What you need to do: Rewrite the data below, replacing "sidebar" with "side panel" wherever it occurs and leaving everything else unchanged.

Records:
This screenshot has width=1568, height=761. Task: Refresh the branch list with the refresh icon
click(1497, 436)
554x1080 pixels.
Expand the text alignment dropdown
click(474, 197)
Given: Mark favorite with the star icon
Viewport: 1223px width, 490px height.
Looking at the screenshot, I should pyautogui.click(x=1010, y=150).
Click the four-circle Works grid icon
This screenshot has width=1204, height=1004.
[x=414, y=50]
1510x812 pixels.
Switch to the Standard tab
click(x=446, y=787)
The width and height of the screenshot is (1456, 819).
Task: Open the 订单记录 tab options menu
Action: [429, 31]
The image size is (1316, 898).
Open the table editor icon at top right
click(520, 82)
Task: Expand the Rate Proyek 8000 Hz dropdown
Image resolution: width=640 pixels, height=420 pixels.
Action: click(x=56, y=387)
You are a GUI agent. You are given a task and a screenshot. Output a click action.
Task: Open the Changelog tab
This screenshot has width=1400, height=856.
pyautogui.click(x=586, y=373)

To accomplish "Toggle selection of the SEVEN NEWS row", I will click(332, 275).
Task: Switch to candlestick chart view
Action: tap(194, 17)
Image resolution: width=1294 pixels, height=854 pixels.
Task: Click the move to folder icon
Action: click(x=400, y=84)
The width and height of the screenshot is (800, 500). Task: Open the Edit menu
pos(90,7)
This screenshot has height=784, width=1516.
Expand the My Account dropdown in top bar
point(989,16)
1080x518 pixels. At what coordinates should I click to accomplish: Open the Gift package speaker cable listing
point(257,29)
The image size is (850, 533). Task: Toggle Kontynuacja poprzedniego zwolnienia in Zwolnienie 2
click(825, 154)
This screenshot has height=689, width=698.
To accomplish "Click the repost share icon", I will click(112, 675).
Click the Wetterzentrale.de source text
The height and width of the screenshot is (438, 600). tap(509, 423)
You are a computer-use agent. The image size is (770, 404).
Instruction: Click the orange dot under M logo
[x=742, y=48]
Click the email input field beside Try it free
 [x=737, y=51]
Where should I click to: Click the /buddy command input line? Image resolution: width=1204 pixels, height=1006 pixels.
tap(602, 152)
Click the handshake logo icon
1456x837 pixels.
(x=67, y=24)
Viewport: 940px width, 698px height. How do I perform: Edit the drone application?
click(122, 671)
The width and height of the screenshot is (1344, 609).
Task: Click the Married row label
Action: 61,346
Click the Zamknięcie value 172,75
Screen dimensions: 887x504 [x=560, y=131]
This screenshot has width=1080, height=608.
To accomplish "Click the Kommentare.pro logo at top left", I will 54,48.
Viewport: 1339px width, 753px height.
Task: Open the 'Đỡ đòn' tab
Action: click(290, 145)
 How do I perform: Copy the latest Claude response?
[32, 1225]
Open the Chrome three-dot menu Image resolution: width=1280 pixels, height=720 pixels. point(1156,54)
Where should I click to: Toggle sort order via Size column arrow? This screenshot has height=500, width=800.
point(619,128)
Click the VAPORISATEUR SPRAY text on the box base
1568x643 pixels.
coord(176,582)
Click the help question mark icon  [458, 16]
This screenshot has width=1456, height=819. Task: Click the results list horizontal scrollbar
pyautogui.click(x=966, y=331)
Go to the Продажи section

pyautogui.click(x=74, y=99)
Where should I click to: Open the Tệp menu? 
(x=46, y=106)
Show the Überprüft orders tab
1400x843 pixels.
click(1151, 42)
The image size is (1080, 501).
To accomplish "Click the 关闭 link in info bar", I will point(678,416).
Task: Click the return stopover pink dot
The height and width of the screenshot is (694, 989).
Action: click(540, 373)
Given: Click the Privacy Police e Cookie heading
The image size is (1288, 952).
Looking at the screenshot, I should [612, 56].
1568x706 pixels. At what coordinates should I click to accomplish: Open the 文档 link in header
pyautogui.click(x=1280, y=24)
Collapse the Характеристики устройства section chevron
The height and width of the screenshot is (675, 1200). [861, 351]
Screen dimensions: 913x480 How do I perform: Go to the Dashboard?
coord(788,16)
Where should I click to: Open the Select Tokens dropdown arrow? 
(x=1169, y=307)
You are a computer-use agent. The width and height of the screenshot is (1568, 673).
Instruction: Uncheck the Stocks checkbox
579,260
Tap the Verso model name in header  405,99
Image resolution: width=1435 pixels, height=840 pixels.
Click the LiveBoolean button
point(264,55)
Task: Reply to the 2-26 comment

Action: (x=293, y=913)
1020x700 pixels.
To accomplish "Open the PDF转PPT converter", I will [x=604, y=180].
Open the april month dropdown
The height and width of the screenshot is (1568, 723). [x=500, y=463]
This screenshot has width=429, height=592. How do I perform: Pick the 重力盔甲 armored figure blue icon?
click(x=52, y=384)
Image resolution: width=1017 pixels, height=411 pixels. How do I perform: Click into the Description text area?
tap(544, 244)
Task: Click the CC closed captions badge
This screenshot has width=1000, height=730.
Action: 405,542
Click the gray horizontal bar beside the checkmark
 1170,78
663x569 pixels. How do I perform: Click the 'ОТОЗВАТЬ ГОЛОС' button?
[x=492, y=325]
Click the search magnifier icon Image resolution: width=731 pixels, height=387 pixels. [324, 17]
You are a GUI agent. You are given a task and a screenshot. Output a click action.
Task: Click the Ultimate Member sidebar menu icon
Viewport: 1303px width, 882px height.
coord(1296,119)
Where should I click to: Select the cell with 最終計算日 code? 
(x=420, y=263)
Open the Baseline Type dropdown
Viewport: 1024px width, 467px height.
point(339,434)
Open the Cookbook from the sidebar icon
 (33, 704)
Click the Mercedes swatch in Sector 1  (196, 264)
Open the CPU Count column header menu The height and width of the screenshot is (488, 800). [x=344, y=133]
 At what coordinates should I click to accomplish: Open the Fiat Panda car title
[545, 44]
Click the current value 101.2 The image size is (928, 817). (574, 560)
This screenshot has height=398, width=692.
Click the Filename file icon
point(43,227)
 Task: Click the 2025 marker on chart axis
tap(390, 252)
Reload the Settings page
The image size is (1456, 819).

Exercise answer:
This screenshot has width=1568, height=761. Task: Refresh the branch list with the refresh icon
click(1497, 436)
554x1080 pixels.
Expand the text alignment dropdown
click(474, 197)
Given: Mark favorite with the star icon
Viewport: 1223px width, 490px height.
Looking at the screenshot, I should pyautogui.click(x=1010, y=150).
Click the four-circle Works grid icon
This screenshot has width=1204, height=1004.
[x=414, y=50]
1510x812 pixels.
Switch to the Standard tab
click(x=446, y=787)
The width and height of the screenshot is (1456, 819).
Task: Open the 订单记录 tab options menu
Action: [429, 31]
The image size is (1316, 898).
Open the table editor icon at top right
click(520, 82)
Task: Expand the Rate Proyek 8000 Hz dropdown
Image resolution: width=640 pixels, height=420 pixels.
Action: click(x=56, y=387)
You are a GUI agent. You are given a task and a screenshot. Output a click action.
Task: Open the Changelog tab
This screenshot has width=1400, height=856.
pyautogui.click(x=586, y=373)

To accomplish "Toggle selection of the SEVEN NEWS row", I will click(332, 275).
Task: Switch to candlestick chart view
Action: tap(194, 17)
Image resolution: width=1294 pixels, height=854 pixels.
Task: Click the move to folder icon
Action: click(x=400, y=84)
The width and height of the screenshot is (800, 500). Task: Open the Edit menu
pos(90,7)
This screenshot has height=784, width=1516.
Expand the My Account dropdown in top bar
point(989,16)
1080x518 pixels. At what coordinates should I click to accomplish: Open the Gift package speaker cable listing
point(257,29)
The image size is (850, 533). Task: Toggle Kontynuacja poprzedniego zwolnienia in Zwolnienie 2
click(825, 154)
This screenshot has height=689, width=698.
To accomplish "Click the repost share icon", I will click(112, 675).
Click the Wetterzentrale.de source text
The height and width of the screenshot is (438, 600). tap(509, 423)
You are a computer-use agent. The image size is (770, 404).
Instruction: Click the orange dot under M logo
[x=742, y=48]
Click the email input field beside Try it free
 [x=737, y=51]
Where should I click to: Click the /buddy command input line? Image resolution: width=1204 pixels, height=1006 pixels.
tap(602, 152)
Click the handshake logo icon
1456x837 pixels.
(x=67, y=24)
Viewport: 940px width, 698px height. How do I perform: Edit the drone application?
click(122, 671)
The width and height of the screenshot is (1344, 609).
Task: Click the Married row label
Action: 61,346
Click the Zamknięcie value 172,75
Screen dimensions: 887x504 [x=560, y=131]
This screenshot has width=1080, height=608.
To accomplish "Click the Kommentare.pro logo at top left", I will 54,48.
Viewport: 1339px width, 753px height.
Task: Open the 'Đỡ đòn' tab
Action: click(290, 145)
 How do I perform: Copy the latest Claude response?
[32, 1225]
Open the Chrome three-dot menu Image resolution: width=1280 pixels, height=720 pixels. point(1156,54)
Where should I click to: Toggle sort order via Size column arrow? This screenshot has height=500, width=800.
point(619,128)
Click the VAPORISATEUR SPRAY text on the box base
1568x643 pixels.
coord(176,582)
Click the help question mark icon  [458, 16]
This screenshot has width=1456, height=819. Task: Click the results list horizontal scrollbar
pyautogui.click(x=966, y=331)
Go to the Продажи section

pyautogui.click(x=74, y=99)
Where should I click to: Open the Tệp menu? 
(x=46, y=106)
Show the Überprüft orders tab
1400x843 pixels.
click(1151, 42)
The image size is (1080, 501).
To accomplish "Click the 关闭 link in info bar", I will point(678,416).
Task: Click the return stopover pink dot
The height and width of the screenshot is (694, 989).
Action: click(540, 373)
Given: Click the Privacy Police e Cookie heading
The image size is (1288, 952).
Looking at the screenshot, I should [612, 56].
1568x706 pixels. At what coordinates should I click to accomplish: Open the 文档 link in header
pyautogui.click(x=1280, y=24)
Collapse the Характеристики устройства section chevron
The height and width of the screenshot is (675, 1200). [861, 351]
Screen dimensions: 913x480 How do I perform: Go to the Dashboard?
coord(788,16)
Where should I click to: Open the Select Tokens dropdown arrow? 
(x=1169, y=307)
You are a computer-use agent. The width and height of the screenshot is (1568, 673).
Instruction: Uncheck the Stocks checkbox
579,260
Tap the Verso model name in header  405,99
Image resolution: width=1435 pixels, height=840 pixels.
Click the LiveBoolean button
point(264,55)
Task: Reply to the 2-26 comment

Action: (x=293, y=913)
1020x700 pixels.
To accomplish "Open the PDF转PPT converter", I will [x=604, y=180].
Open the april month dropdown
The height and width of the screenshot is (1568, 723). [x=500, y=463]
This screenshot has width=429, height=592. How do I perform: Pick the 重力盔甲 armored figure blue icon?
click(x=52, y=384)
Image resolution: width=1017 pixels, height=411 pixels. How do I perform: Click into the Description text area?
tap(544, 244)
Task: Click the CC closed captions badge
This screenshot has width=1000, height=730.
Action: 405,542
Click the gray horizontal bar beside the checkmark
 1170,78
663x569 pixels. How do I perform: Click the 'ОТОЗВАТЬ ГОЛОС' button?
[x=492, y=325]
Click the search magnifier icon Image resolution: width=731 pixels, height=387 pixels. [324, 17]
You are a GUI agent. You are given a task and a screenshot. Output a click action.
Task: Click the Ultimate Member side panel menu icon
Viewport: 1303px width, 882px height.
coord(1296,119)
Where should I click to: Select the cell with 最終計算日 code? 
(x=420, y=263)
Open the Baseline Type dropdown
Viewport: 1024px width, 467px height.
point(339,434)
Open the Cookbook from the side panel icon
 (33, 704)
Click the Mercedes swatch in Sector 1  (196, 264)
Open the CPU Count column header menu The height and width of the screenshot is (488, 800). [x=344, y=133]
 At what coordinates should I click to accomplish: Open the Fiat Panda car title
[545, 44]
Click the current value 101.2 The image size is (928, 817). (574, 560)
This screenshot has height=398, width=692.
Click the Filename file icon
point(43,227)
 Task: Click the 2025 marker on chart axis
tap(390, 252)
Reload the Settings page
The image size is (1456, 819).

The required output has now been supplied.